A questão da fome em tempos de pandemia

Enviada em 19/11/2021

Em 1988, representantes do povo - reunidos em Assembleia Constituinte - instituíram o Estado de Direito, a fim de assegurar o bem-estar e a alimentação como valores supremos de uma sociedade fraterna. Conquanto, tal prerrogativa não tem se reverberado com ênfase  na prática quando se observa a questão da fome em tempos de pandemia, dificultando, deste modo, a universalização  desse direito social tão importante. Atribuem-se a isso dois fatores principais: a falta de investimentos em regiões de vulnerabilidade e o desemprego.

Nesse contexto, deve-se ressaltar a ausência de medidas governamentais para combater a omissão de investimento. Essa conjuntura, segundo as ideias do filósofo John Locke, configura-se como uma violação do contrato social, já que o Estado não cumpre sua função de garantir que os cidadãos desfrutem de direitos indispensáveis, como a alimentação, o que é evidente no país. Nesse sentido, é nítida a falta de investimento e fragiliza aquilo que a Carta Magna declara como indispensável: a alimentação.

Ademais, é fundamental apontar o desemprego como impulsionador da fome no Brasil. Segundo o Instituto Brasileiro de Geografia e Estatística, mais de 10 milhões de pessoas passaram por carência de mantimentos básicos durante a pandemia, em 2020. Diante de tal exposto, é necessário que o Governo faça campanhas de doação de produtos básicos aos necessitados, mas, muitas vezes, não ocorre isso.
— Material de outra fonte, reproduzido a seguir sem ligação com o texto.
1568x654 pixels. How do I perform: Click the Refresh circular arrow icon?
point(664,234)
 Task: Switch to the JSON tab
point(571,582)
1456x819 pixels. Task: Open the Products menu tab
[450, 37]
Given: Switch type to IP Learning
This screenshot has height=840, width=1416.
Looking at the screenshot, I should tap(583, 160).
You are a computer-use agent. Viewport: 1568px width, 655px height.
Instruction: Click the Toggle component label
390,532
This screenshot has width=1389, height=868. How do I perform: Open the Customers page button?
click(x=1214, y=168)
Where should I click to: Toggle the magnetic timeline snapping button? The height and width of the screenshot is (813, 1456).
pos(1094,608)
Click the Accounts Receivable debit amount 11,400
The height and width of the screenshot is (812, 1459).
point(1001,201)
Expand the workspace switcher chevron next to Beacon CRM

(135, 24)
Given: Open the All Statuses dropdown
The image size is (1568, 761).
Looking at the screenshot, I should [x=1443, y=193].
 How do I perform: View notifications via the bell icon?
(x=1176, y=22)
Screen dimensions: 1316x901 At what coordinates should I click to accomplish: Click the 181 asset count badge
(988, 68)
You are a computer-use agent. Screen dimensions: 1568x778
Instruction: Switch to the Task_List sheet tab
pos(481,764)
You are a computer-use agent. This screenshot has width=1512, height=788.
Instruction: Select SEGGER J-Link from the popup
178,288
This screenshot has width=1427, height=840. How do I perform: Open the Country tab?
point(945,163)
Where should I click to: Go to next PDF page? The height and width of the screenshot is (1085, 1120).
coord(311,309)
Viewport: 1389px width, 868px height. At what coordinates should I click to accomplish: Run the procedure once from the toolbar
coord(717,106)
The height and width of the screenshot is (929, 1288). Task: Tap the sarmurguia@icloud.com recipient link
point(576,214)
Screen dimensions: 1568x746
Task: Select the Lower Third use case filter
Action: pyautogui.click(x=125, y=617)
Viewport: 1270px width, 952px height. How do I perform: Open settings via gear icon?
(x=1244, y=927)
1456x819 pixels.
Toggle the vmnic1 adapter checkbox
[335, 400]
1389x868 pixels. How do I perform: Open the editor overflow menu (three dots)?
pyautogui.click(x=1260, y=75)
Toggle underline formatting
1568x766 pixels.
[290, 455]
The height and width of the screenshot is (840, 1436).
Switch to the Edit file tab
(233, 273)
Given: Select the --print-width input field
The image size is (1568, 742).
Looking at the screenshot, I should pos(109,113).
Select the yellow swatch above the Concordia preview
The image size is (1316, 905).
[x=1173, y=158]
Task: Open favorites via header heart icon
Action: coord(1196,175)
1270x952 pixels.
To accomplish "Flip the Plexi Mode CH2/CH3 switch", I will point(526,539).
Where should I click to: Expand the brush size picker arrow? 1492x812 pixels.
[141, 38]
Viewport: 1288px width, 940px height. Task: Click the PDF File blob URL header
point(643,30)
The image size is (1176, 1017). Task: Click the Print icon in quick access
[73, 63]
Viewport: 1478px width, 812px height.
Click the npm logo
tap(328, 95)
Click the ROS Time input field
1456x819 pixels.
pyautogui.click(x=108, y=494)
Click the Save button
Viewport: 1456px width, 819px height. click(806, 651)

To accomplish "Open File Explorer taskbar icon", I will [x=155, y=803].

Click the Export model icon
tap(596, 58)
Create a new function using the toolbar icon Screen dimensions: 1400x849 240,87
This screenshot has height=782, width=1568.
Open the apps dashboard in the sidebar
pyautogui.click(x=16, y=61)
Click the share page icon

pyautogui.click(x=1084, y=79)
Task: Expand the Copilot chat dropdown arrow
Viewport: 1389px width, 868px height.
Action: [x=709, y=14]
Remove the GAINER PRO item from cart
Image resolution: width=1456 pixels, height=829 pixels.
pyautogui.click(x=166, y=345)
Depreende-se, portanto, a necessidade de se combater a questão da fome em tempos de pandemia. Para isso, é imprescindível que o Ministério do Alimento e o Ministério do Trabalho, por meio de verba, doe cestas básicas e crie auxílios financeiros destinados aos que precisam, a fim de ajudar toda sociedade afetada. Assim, será consolidada uma população mais saudável, em que o Estado desempenha corretamente o seu contrato social, tal como afirma John Locke.